## What you should do:
For each entry below, copy the text exactly and leave out any picture.

START The records

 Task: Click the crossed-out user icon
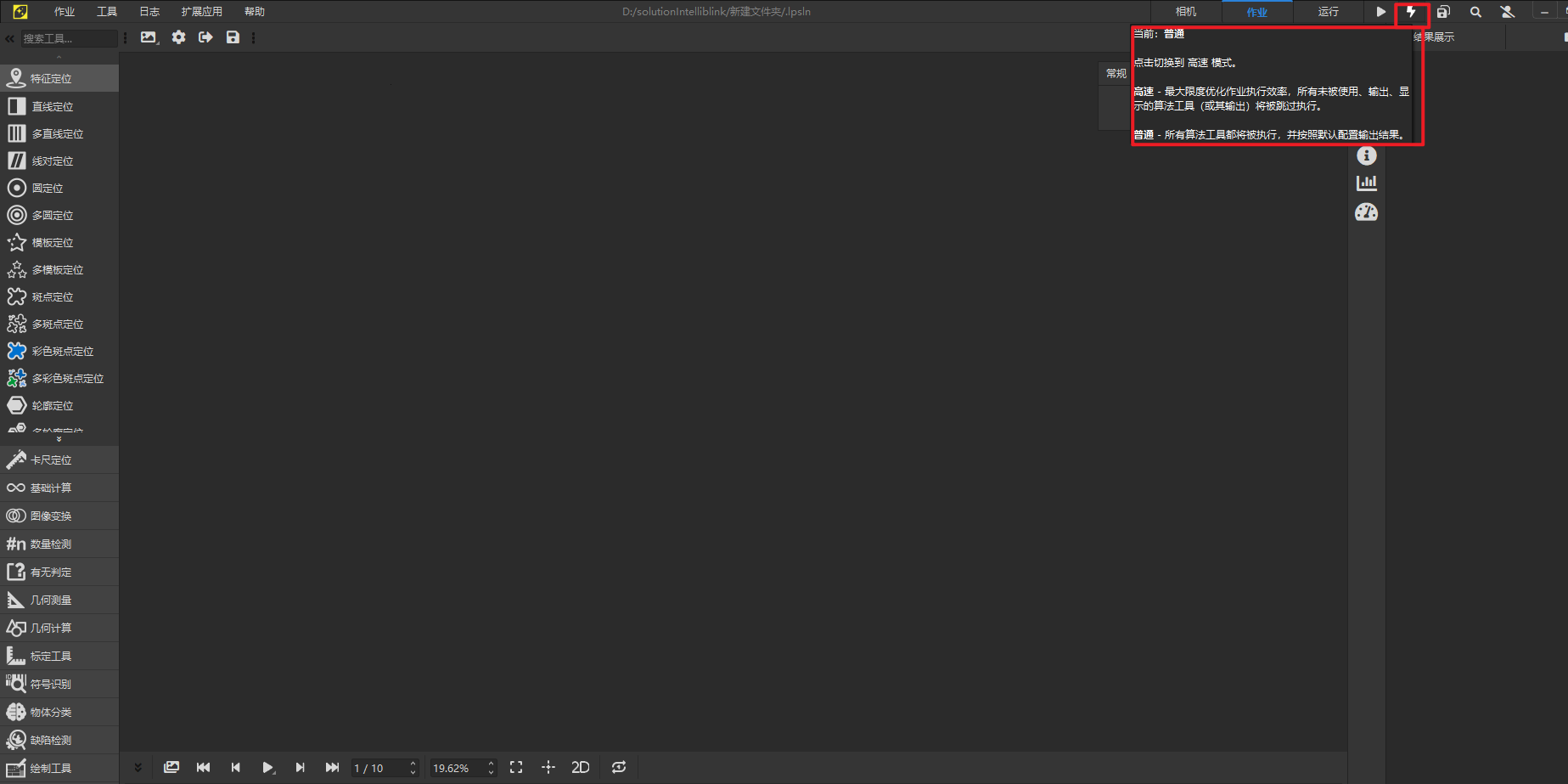tap(1508, 12)
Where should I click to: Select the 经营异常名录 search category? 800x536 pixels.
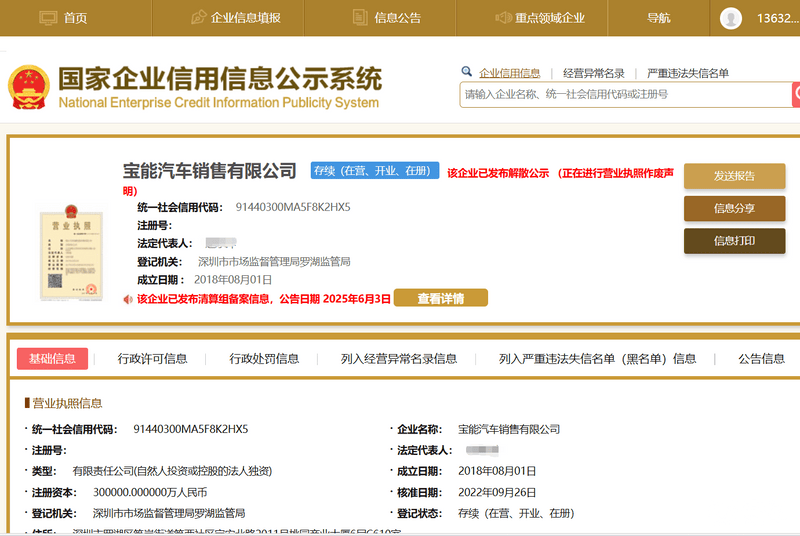coord(593,73)
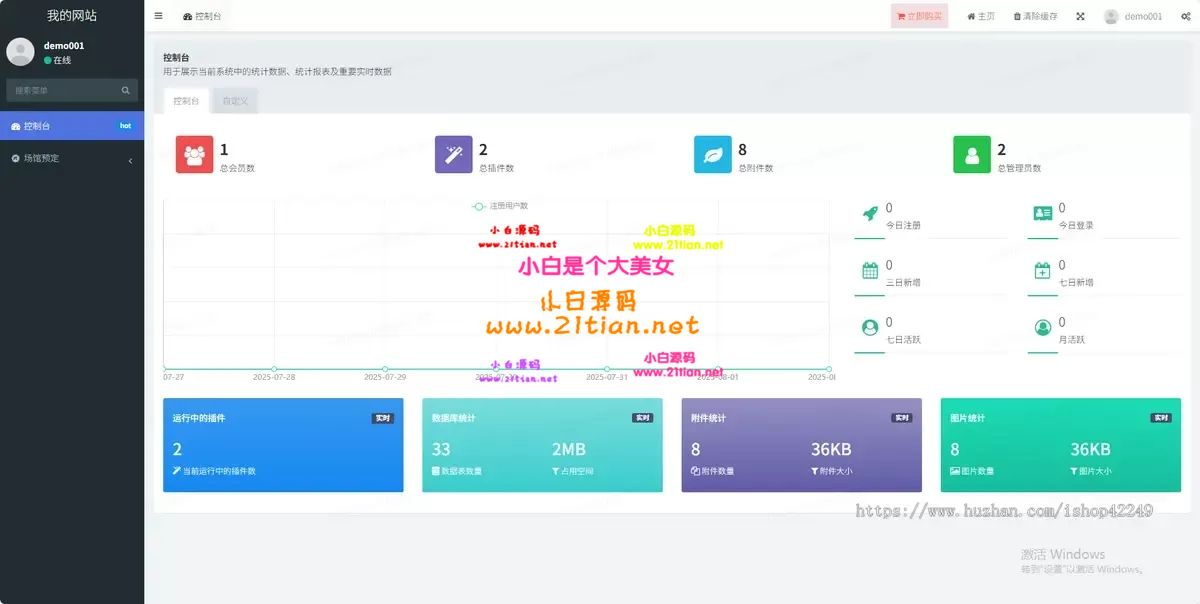Switch to the 自定义 tab

tap(235, 101)
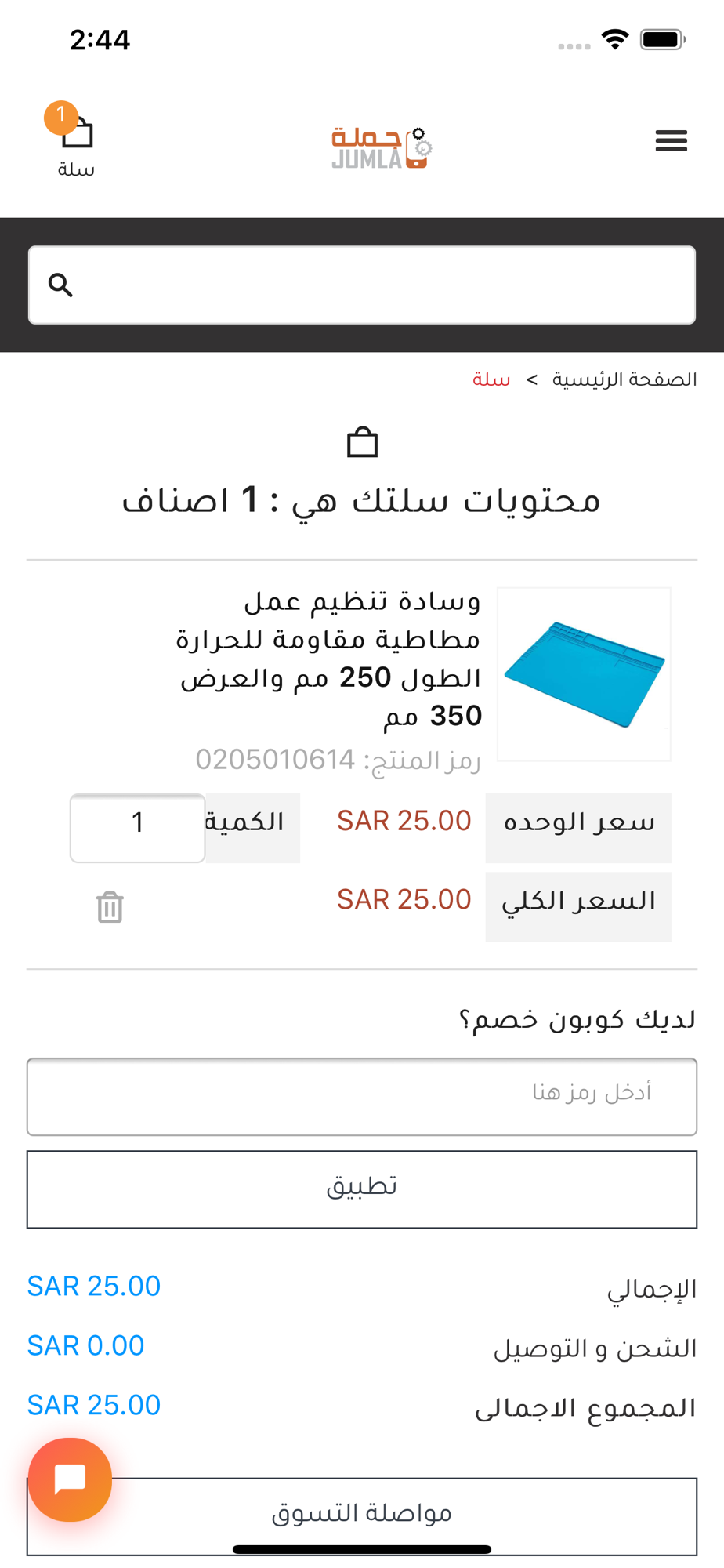This screenshot has height=1568, width=724.
Task: Open the orange chat bubble
Action: click(x=70, y=1479)
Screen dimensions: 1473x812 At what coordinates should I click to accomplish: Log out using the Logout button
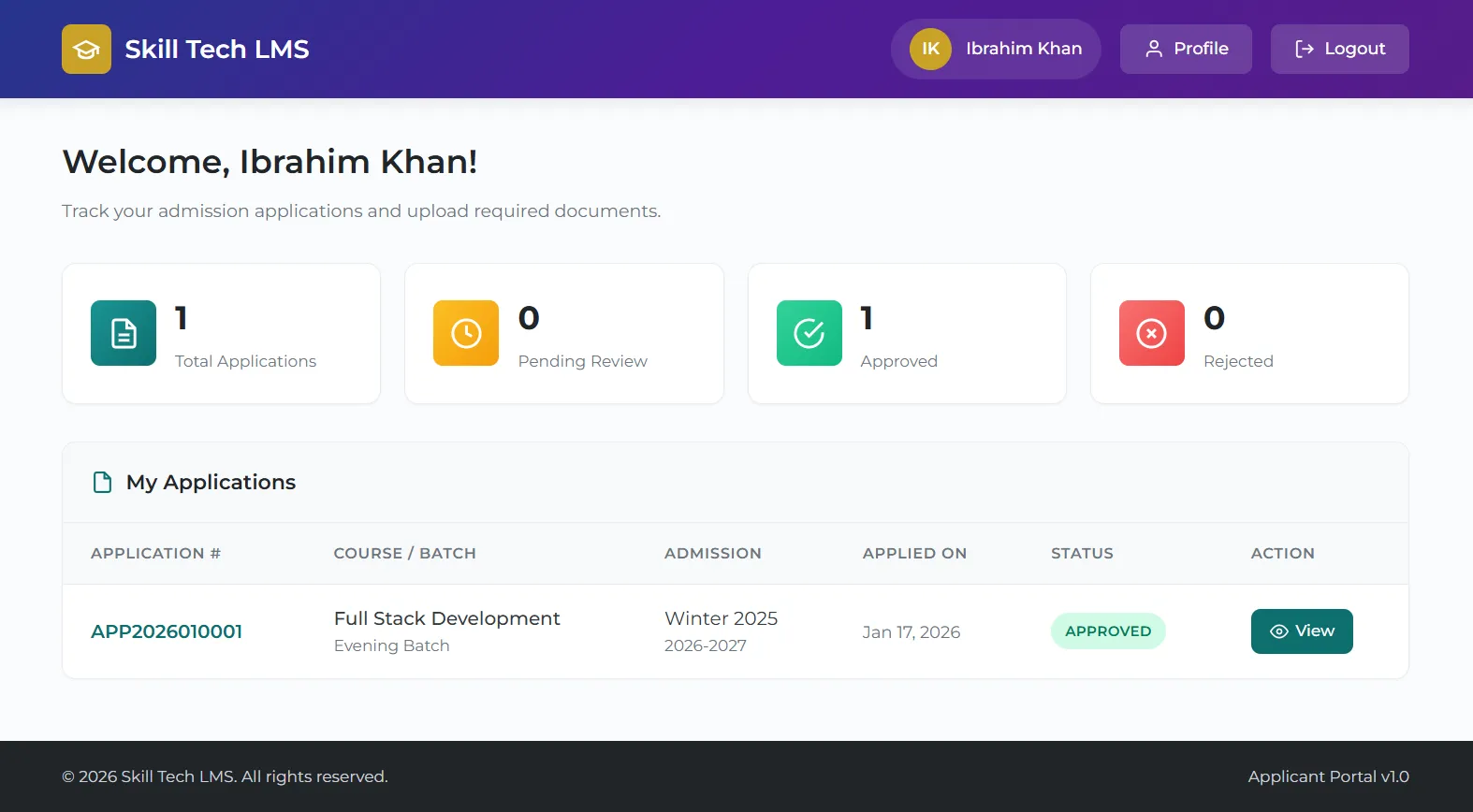click(x=1339, y=49)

END The records

## Answer section:
 Task: Click the crossed-out user icon
tap(1508, 12)
Where should I click to: Select the 经营异常名录 search category? 800x536 pixels.
coord(593,73)
Switch to the 自定义 tab

tap(235, 101)
This screenshot has height=1568, width=724.
Task: Open the orange chat bubble
Action: click(x=70, y=1479)
Screen dimensions: 1473x812 At what coordinates should I click to accomplish: Log out using the Logout button
click(x=1339, y=49)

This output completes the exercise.